SEIZURE-ONSET PATTERNS FROM INTRACRANIAL RECORDINGS IN PEDIATRIC PATIENTS AND CORRELATES WITH PATHOLOGICAL SUBSTRATES
Abstract number :
2.027
Submission category :
3. Clinical Neurophysiology
Year :
2008
Submission ID :
9252
Source :
www.aesnet.org
Presentation date :
12/5/2008 12:00:00 AM
Published date :
Dec 4, 2008, 06:00 AM
Authors :
Linda Huh, E. Novotny and S. Spencer
Rationale: There have been little detailed descriptions of the intracranial ictal EEG (icEEG) patterns in children. Differences in the ictal icEEG patterns between adults and children and differences due to substrate or age dependent changes in the icEEG are unknown. We describe ictal patterns of onset recorded by intracranial electrodes in 19 pediatric patients and correlates with pathological substrates. Methods: Nineteen pediatric patients (<18 years old) with intractable epilepsy underwent monitoring with subdural grid/strip electrodes or depth electrodes for possible surgical intervention from 2003-2008. Ictal patterns from a total of 152 seizures were visually analyzed retrospectively by three separate readers and characterized by frequency, morphology, and anatomic localization (focal, regional, multifocal, or diffuse). Results: The most common pattern of ictal onset was high frequency low voltage activity (HFLV) which was seen in 9/19 patients. The next most common pattern was sinusoidal activity in the theta range with superimposed beta activity (6 patients), with the remainder of the patients (4 patients) having 4-7 Hz rhythmic spiking at the onset of their seizure. Pathologic substrates of the patients included: cortical dysplasia, infarct, cavernoma, viral encephalitis, and mesial temporal lobe sclerosis. HFLV activity and theta sinusoidal activity with superimposed beta activity were seen in the majority of patients with cortical dysplasia (14/15 patients) while rhythmic spiking was the most common ictal onset pattern in patients with substrates other than cortical dysplasia (3/4 patients).

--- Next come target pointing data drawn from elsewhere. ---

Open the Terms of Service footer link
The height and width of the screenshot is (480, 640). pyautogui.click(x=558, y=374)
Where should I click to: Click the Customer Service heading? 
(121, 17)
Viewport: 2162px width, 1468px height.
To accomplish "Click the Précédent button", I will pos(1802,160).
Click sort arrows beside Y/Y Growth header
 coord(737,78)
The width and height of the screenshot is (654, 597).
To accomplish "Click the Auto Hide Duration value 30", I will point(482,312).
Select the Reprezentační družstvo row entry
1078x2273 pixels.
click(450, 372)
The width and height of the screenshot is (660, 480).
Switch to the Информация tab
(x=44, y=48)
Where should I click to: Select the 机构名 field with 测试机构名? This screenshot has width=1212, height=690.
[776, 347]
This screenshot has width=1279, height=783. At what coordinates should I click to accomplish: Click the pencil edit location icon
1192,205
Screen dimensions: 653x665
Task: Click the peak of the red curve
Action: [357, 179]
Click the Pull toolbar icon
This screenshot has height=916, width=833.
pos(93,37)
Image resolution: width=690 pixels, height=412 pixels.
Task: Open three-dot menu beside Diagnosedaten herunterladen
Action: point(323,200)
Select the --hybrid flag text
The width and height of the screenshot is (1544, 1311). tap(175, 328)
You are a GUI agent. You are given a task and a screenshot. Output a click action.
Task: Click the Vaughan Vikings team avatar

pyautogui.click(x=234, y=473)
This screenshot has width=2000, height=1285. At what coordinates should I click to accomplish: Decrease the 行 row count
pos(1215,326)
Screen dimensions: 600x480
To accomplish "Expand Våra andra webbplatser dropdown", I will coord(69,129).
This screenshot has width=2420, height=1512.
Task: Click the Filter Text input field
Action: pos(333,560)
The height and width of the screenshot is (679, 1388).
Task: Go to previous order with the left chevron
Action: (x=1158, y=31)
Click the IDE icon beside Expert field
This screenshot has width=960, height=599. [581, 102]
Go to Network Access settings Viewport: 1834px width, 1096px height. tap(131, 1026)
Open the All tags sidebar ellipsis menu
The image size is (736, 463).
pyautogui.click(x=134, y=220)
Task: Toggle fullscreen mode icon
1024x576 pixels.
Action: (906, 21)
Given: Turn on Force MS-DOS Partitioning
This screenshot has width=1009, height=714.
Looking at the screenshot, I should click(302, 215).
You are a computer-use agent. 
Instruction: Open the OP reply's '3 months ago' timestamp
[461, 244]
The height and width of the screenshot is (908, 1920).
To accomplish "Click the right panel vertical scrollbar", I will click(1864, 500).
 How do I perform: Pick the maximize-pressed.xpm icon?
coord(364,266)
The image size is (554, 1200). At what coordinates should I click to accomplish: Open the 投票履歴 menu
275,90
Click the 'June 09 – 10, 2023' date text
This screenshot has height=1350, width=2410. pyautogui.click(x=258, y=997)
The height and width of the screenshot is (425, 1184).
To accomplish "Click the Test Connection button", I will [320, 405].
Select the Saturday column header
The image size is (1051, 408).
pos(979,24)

Onset was focal in 5/19 patients, regional in 8/19 patients, multifocal in 4/19 patients, non-localizable in 2/19 patients, and did not correlate with pattern of seizure-onset or region of onset. Conclusions: HFLV activity and sinusoidal activity in the theta range with superimposed beta activity are the most common ictal onset patterns in cortical dysplasia while rhythmic spiking is more commonly seen in other substrates. This will be compared to ictal icEEG in adults.